Temple Researchers Reverse Muscle Fibrosis from Overuse Injury in Animals, Raising Hope for Clinical Trials in Humans
Overuse injuries – think muscle strains, tennis elbow, and rotator cuff tears – are a considerable problem in the United States, especially among young athletes. But while commonly associated with sports, overuse injuries – particularly those involving muscle strains – also affect significant numbers of workers whose jobs involve manual labor.
High-force, high-repetition movements, such as those involved in heavy lifting, create microinjuries in muscle fibers. Muscle tissue responds by making small repairs to the damaged fibers. But over time, with repetition of injury, healing capacity becomes overwhelmed, and microinjuries progress to fibrosis – the replacement of muscle tissue with connective tissue. Fibrosis ultimately weakens muscles and can put pressure on nerves, causing pain.
While long thought to be irreversible, new research by scientists at the Lewis Katz School of Medicine at Temple University (LKSOM) shows for the first time in animals that it may be possible to undo the damage caused by fibrosis and, in the process, restore muscle strength.
The findings, published online March 30 in The FASEB Journal, offer hope for people who have been unable to return to work because of an overuse injury.

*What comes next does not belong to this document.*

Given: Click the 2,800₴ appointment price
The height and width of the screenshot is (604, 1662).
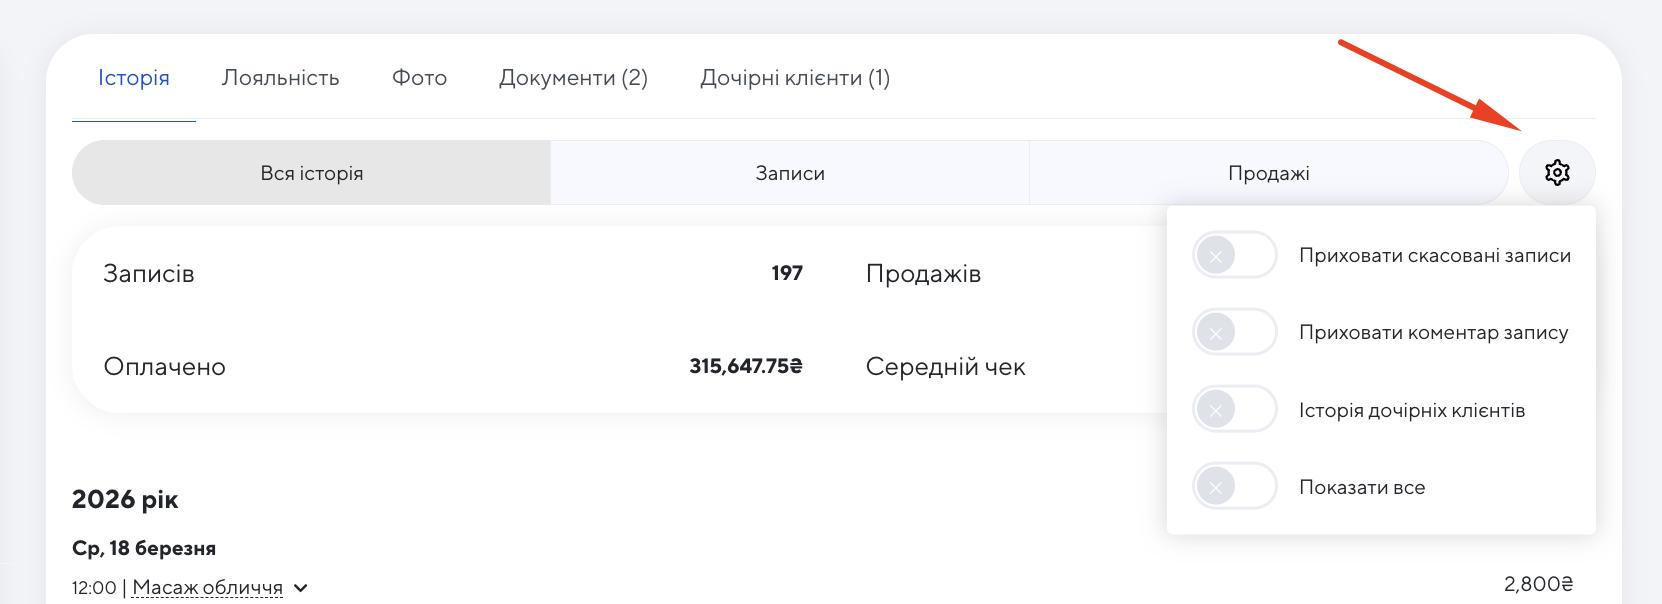Looking at the screenshot, I should 1538,584.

“The accumulation of scar tissue from muscle fibrosis is the primary cause of muscle weakness that arises following overuse injury, also known as repetitive strain injury,” explained Mary F. Barbe, PhD, Professor of Anatomy and Cell Biology and Professor in the Department of Physical Therapy at LKSOM.
Dr. Barbe and colleagues, including her primary collaborator Steven N. Popoff, PhD, the John Franklin Huber Chair and Professor of Anatomy and Cell Biology at LKSOM, found that this scarring process can be halted and even reversed by a drug known as FG-3019. FG-3019, which works by blocking the activity of a protein called CCN2, was recently approved by the U.S. Food and Drug Administration for the treatment of Duchenne muscular dystrophy.

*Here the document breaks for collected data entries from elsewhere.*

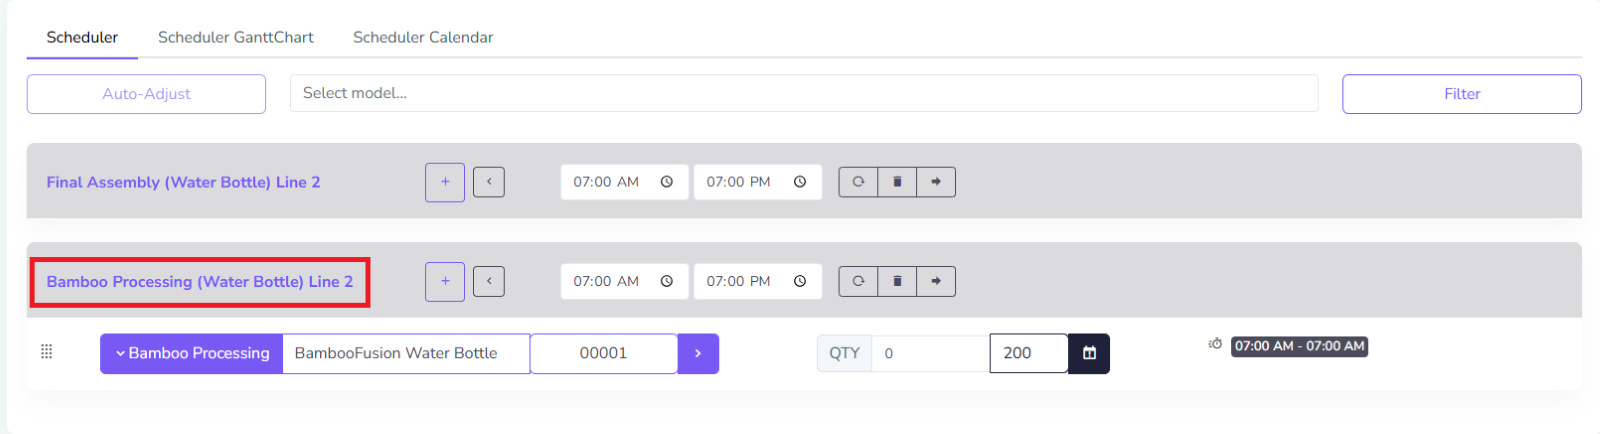Open Final Assembly (Water Bottle) Line 2 link
This screenshot has width=1600, height=434.
183,182
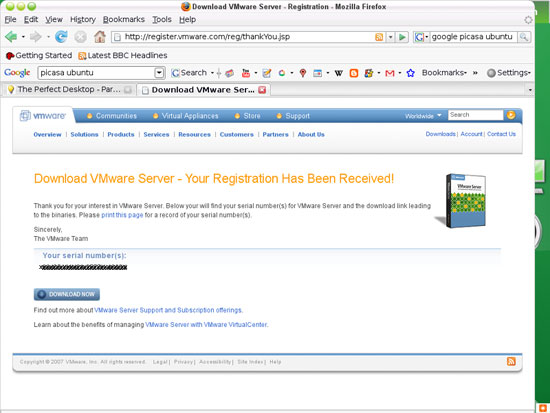Click the RSS feed icon in address bar
This screenshot has height=413, width=550.
(379, 37)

Dr. Barbe’s team carried out their investigation in a rat model of overuse injury in which animals were trained to do a task in a high-force, high-repetition manner for a reward. After 18 weeks, animals trained on the task developed muscle fibrosis characteristic of overuse injury.
The researchers then divided the animals into three groups: one that received no treatment, one that received an inactive “sham” treatment, and one that received FG-3019. The treatment period lasted six weeks, during which all animals were given a rest from the high-force, high-repetition task.
Following the six weeks of rest, analyses of muscle tissue showed that untreated animals and sham-treated animals had significantly elevated muscle levels of fibrosis-related proteins, including collagen and CCN2, which promotes the growth of connective tissue. By contrast, in FG-3019-treated animals, CCN2 and collagen levels were similar to levels in control rats that were not trained to perform the repetitive task. Fibrotic damage was also reversed in animals given FG-3019, and these animals showed significant improvements in grip and other tests of muscle strength.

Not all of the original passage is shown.